Ce qui avait ému M. de Sainte-Colombe chez Marin Marais dans Tous les matins du monde, est ici développé dans une première partie : il s'agit de la mue de la voix lors de l'adolescence des garçons. C'est, à l'instar de Marais, une nouvelle naissance. Quignard explique pourquoi –délaissant l'aspect social et culturel, c'est vrai mais là n'est pas son propos – les hommes dès qu'ils muent, se tournent vers la musique instrumentale, essaient de développer une certaine virtuosité et deviennent compositeurs. C'est ainsi, explique-t-il qu'il y a plus de compositeurs hommes que femmes. Les femmes, aujourd'hui, accédant autant à la culture et aux conservatoires que les hommes, il reste que peu sont compositrices. C'est un constat, pas de la misogynie !

"En Occident, les femmes virtuoses ont fourmillé. Les femmes ont beaucoup aimé la musique.

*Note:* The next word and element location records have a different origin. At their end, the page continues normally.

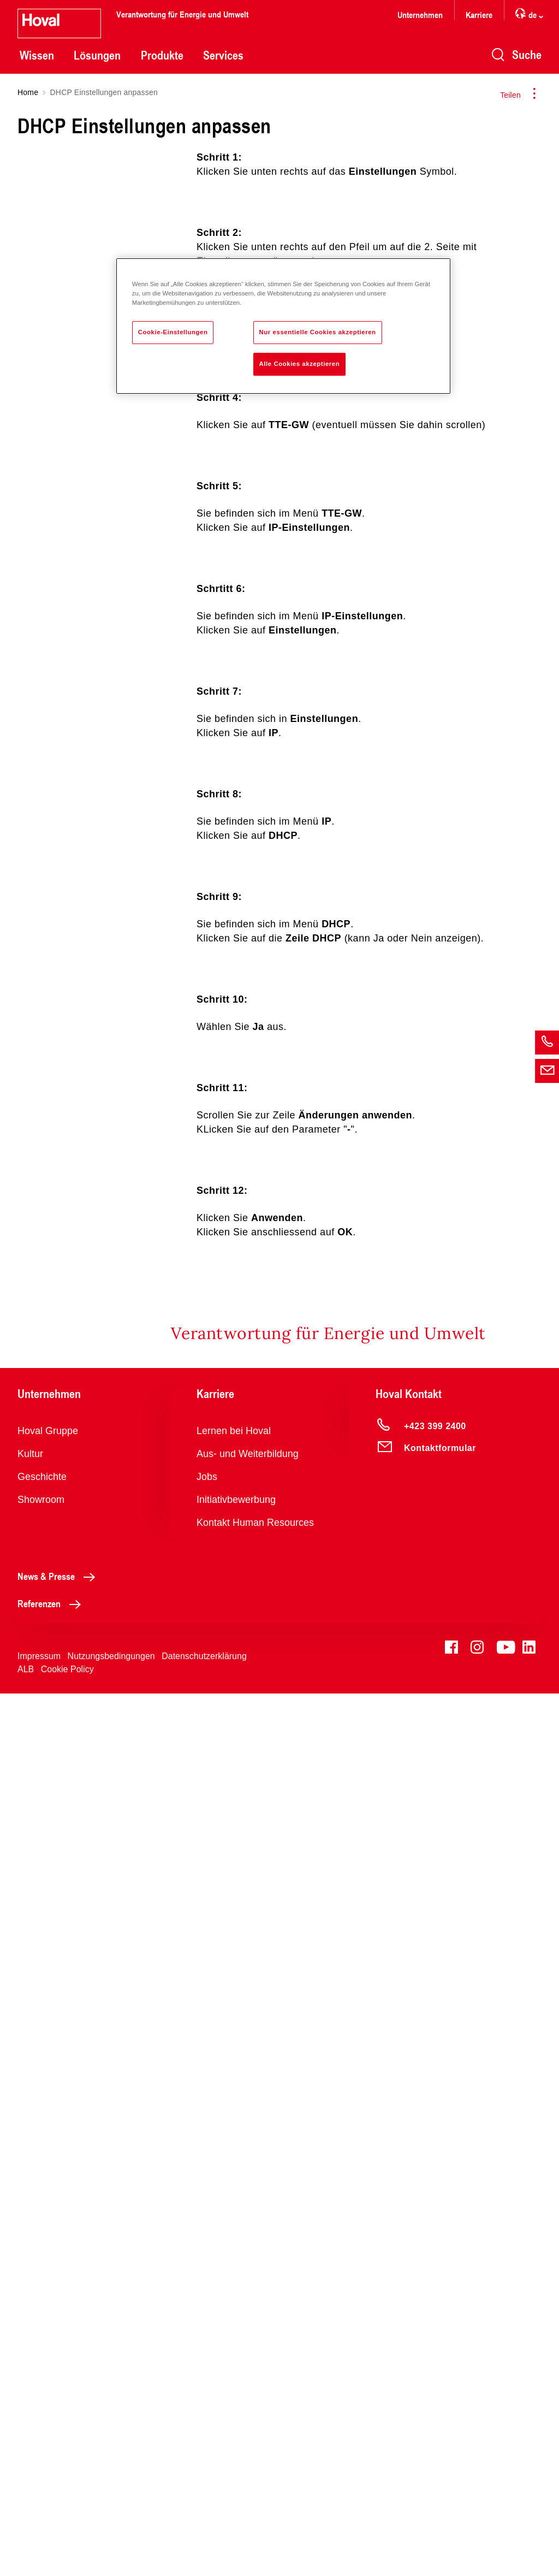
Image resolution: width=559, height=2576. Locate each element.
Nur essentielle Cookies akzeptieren (317, 332)
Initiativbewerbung (236, 2382)
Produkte (162, 55)
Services (223, 55)
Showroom (40, 2382)
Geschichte (42, 2359)
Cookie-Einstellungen (173, 332)
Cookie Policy (67, 2551)
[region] (283, 326)
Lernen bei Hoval (234, 2313)
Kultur (30, 2336)
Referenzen (52, 2486)
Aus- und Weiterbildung (248, 2336)
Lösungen (97, 55)
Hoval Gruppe (47, 2313)
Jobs (207, 2359)
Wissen (37, 55)
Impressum (39, 2538)
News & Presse (59, 2458)
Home (27, 92)
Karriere (479, 14)
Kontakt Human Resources (255, 2405)
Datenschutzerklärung (204, 2538)
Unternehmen (420, 14)
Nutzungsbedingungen (111, 2538)
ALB (25, 2551)
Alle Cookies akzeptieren (299, 363)
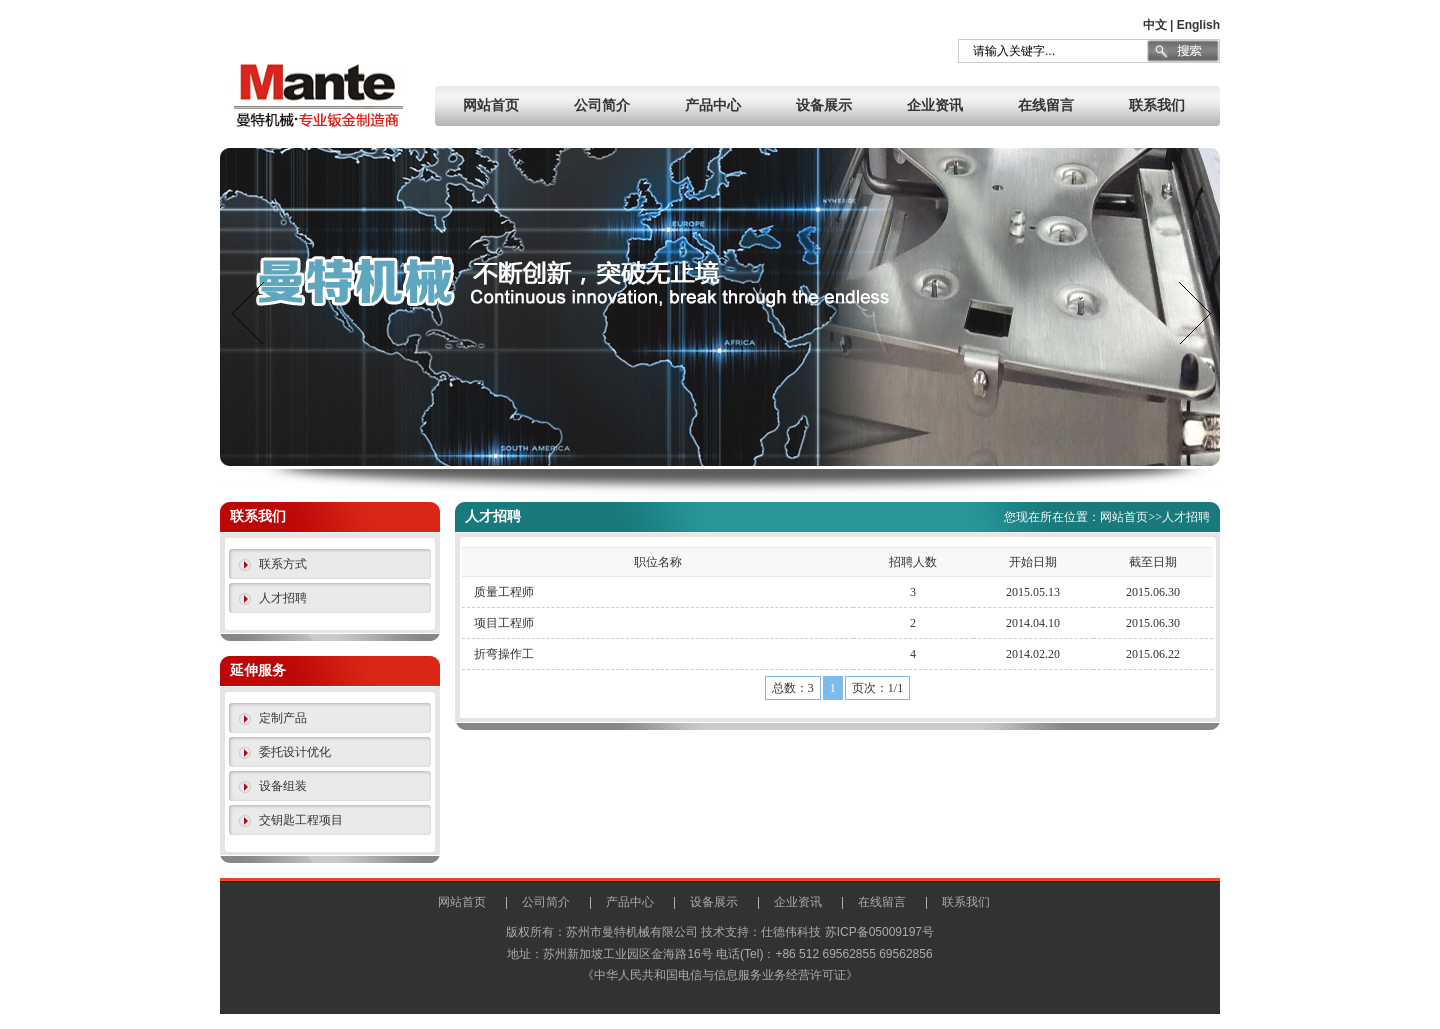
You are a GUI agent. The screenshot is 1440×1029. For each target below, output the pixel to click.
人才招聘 (283, 598)
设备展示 (824, 105)
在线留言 (1046, 105)
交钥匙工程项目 (301, 820)
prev (248, 313)
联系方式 (283, 564)
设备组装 (283, 786)
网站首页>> (1131, 517)
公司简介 (602, 105)
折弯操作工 (504, 654)
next (1191, 313)
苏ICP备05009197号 (879, 932)
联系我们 (1157, 105)
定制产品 (283, 718)
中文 (1155, 25)
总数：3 (793, 688)
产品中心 (713, 105)
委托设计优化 (295, 752)
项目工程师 (504, 623)
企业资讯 (935, 105)
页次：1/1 (877, 688)
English (1198, 25)
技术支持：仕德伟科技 (761, 932)
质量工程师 (504, 592)
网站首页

Les femmes qui ont beaucoup composé furent à tout le moins rares. Elles échappent à la mue."

Dans la deuxième partie de ce petit traité, Quignard raconte l'histoire d'Aristote, comment il a inventé la tragédie dont l'étymologie grecque rappelle le « cri du bouc », son de la voix des adolescents qui muent.
Enfin dans la dernière partie, à mon sens la plus fascinante car l'auteur convoque le conte et la légende est l'histoire de T'cheng Lien qui vivait en Chine quelques huit siècles avant Jésus Christ et de son maître Po Ya. Là encore on retrouve un épisode de Tous les matins du monde car Po Ya incite T'cheng Lien à retrouver l'émotion musicale en brisant d'abord un précieux instrument. Quête de la mue perdue encore :

"La musique ne réside pas dans les plus beaux instruments. Elle ne réside pas davantage dans les pires. Les instruments de musique les plus appropriés à la musique sont ceux qui touchent sans doute, mais dont on peut perdre l'usage, comme les corps qui enveloppent les hommes."

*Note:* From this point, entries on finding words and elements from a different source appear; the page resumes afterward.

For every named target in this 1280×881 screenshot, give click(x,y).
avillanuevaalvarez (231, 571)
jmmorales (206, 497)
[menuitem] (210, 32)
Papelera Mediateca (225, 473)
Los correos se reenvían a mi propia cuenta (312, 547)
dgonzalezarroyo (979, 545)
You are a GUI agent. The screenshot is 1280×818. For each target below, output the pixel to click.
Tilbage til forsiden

Et toujours, on assiste à un exposé brillant, on nous raconte de belles histoires qu'on situe dans le temps qui devient notre temps. Et je ne m'interroge plus quand je vois le nombre d'adolescents –dont je fus – qui, à 14 ou 15 ans , s'emparent d'une guitare ou d'autres instruments et se regroupent pour composer.
La musique est donc devenue la quête d'un âge d'or vocal perdu.

"Enfin la fin de l'orage ne vous rapproche pas de la musique. Votre oreille est peureuse. La musique n'est pas la fin de l'orage, elle est l'orage."